Sunday, December 6, 2009
Is Arnold Gaming This CalPERS Pension Contribution?
I just read that the Governator wants to pay CalPERS $4.8 billion next year rather than one of the lower and longer-term options CalPERS offered the state.
But is this more or less fiscally responsible than paying one of the lower options this year and more in later years? By paying more now, Arnold puts CalPERS more on the hook for their own promise of 7.75% per long-term-average year. I wager that CalPERS' calculations of the higher payments that the state would have to make later, if it contributed a lower amount next year, are based on that 7.75% assumption. Perhaps Arnold doesn't think the state's tax economy will grow 7.75% per year in the future.

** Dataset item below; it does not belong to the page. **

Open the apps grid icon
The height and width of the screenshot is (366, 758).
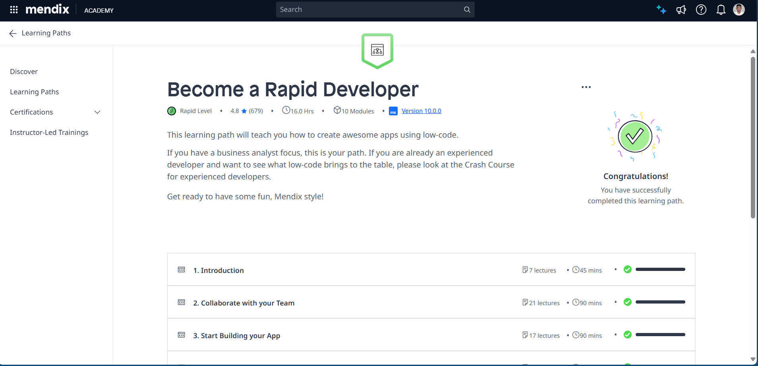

I would not predict it either. (Of course, taxes are not a fixed proportion of the economy.)
On the other hand, neither Arnold nor CalPERS have offered any answers to the questions above. How will CalPERS identify and invest in enterprises whose returns will fund retirees' pensions and whose workers will produce directly the most sustainable good and services? Will these enterprises offer 7.75% ROI? I would not predict that either.

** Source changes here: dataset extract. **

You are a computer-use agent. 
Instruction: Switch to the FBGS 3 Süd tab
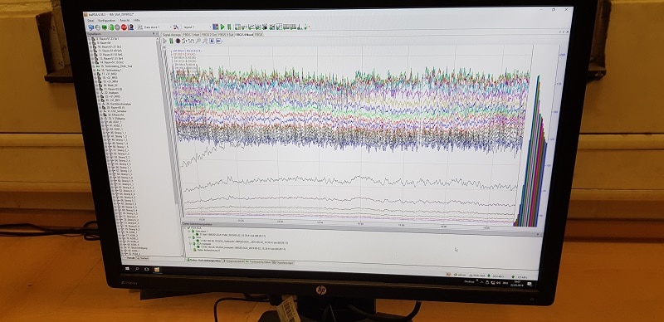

But we don't need 7.75%, especially if we are investing in direct production such as properly civilizing and empowering our children. Or investing in ecovillage smart growth.
More immediate relief could come in the form of state retirees stepping up to the plate and en masse agreeing to progressive reductions in benefits, where the smallest pensions were maintained while the largest bore the brunt of an evidence-based sliding scale. Or CalPERS could invest in the state educational system.